L'istituto di previdenza aveva negato la possibilità di aderire all'Ape sociale ad un lavoratore affetto da epatite C perché percepisce già un indennizzo dallo Stato. Il giudice del Lavoro - con un sentenza che costituisce un importante precedente - ha invece accolto la richiesta: "Nessuna incompatibilità"

Ha diritto ad avere la pensione anticipata, attraverso il così detto Ape sociale, anche chi riceve un indennizzo dallo Stato perché vittima di una trasfusione da sangue infetto.
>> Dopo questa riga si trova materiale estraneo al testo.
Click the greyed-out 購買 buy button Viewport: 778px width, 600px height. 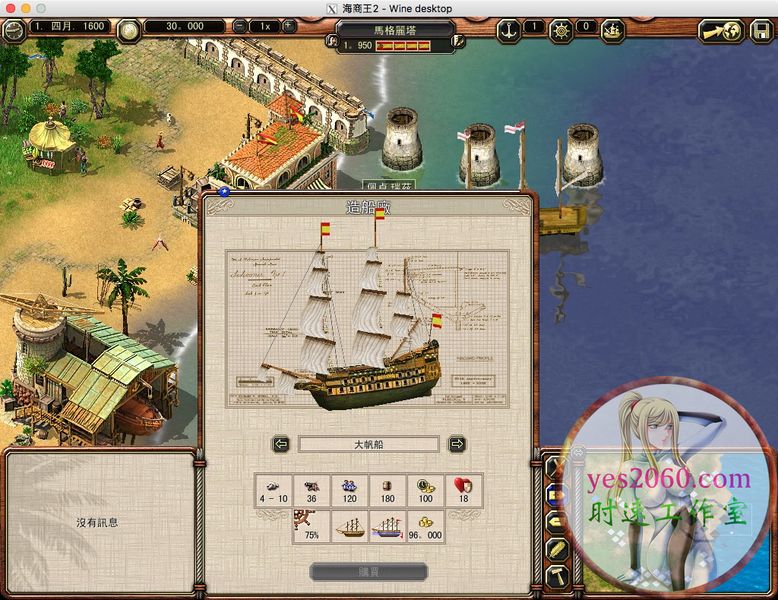pos(368,572)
A deciderlo - ed è una sentenza destinata a costituire un precedente importante a livello nazionale - è stato il giudice del Lavoro, Livio Fiorani, che ha accolto il ricorso di un lavoratore, difeso dagli avvocati Antonino Paleologo e Giuseppe Giambanco, e condannato l'Inps che invece aveva respinto l'istanza.
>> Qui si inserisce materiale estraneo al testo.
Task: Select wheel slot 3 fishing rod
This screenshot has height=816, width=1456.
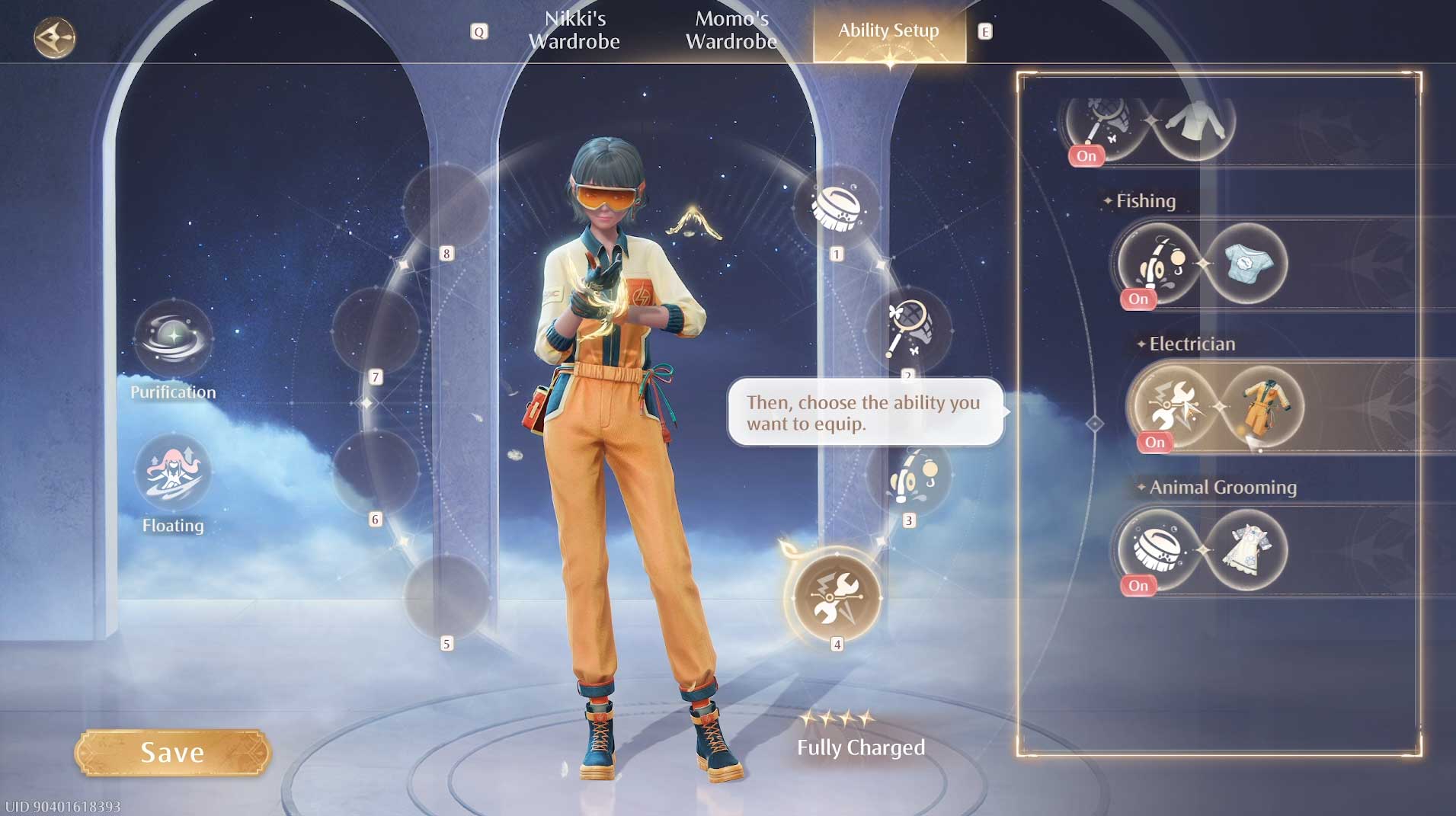Action: [909, 475]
Al centro del processo c'è la storia di un uomo di 65 anni, oggi affetto da epatite C degenerata in cirrosi, in seguito ad una trasfusione di sangue infetto alla quale era stato sottoposto tanti anni fa. Il 4 gennaio del 2018, quando aveva 63 anni, il lavoratore aveva deciso di aderire all'Ape sociale, la misura che - con precisi requisiti - consente di andare in pensione prima dei 67 anni. Tuttavia, il 25 settembre di quello stesso anno, l'Inps aveva rigettato la sua domanda, ritenendola  incompatibile "con altra pensione a lei intestata", come avevano scritto dagli uffici. L'uomo, in realtà, non percepisce un'altra pensione, ma solo l'indennizzo dello Stato per risarcirlo dalla trasfusione di sangue infetto e dalle patologie che gli ha provocato. Da qui la decisione di fare causa all'isituto di previdenza.

L'Inps, davanti al giudice, ha ribadito la propria posizione, sostenendo che le norme che prevedono e regolano l'Ape sociale indicano tra le cause di esclusione "la titolarità di trattamento pensionistico diretto e ciò al di là della natura di quest'ultimo, sia previdenziale (privilegiato o calcolato in base ai contributi versati), sia indennitario (per danno subito)".

Un'argomentazione che, però, non ha convinto il giudice, che ha ritenuto invece "fondato e meritevole di accoglimento il ricorso" del lavoratore. Come si legge nella sentenza, infatti, le somme già percepite dall'uomo hanno "la finalità di garantire un indennizzo - a carico dello Stato ed ispirato al principio di solidarietà sociale - a quanti abbiano riportato gravi danni in conseguenza di determinati trattatamenti sanitari a cui si siano sottoposti. I relativi benefici economici sono erogati a prescindere dal reddito del richiedente, sono esenti dalle imposte sui redditi e sono cumulabili con altre eventuali provvidenze economiche percepite a qualsiasi titolo". Inoltre, "non risulta un'espressa causa di esclusione" per questi soggetti e "va quindi riconosciuto il diritto del ricorrente alla percezione dell'indennità e l'Inps va condannato al pagamento di quanto dovuto, oltre interessi legali sulle singole rate e fino al soddisfo". L'istituto è stato anche condannato a pagare le spese di giudizio.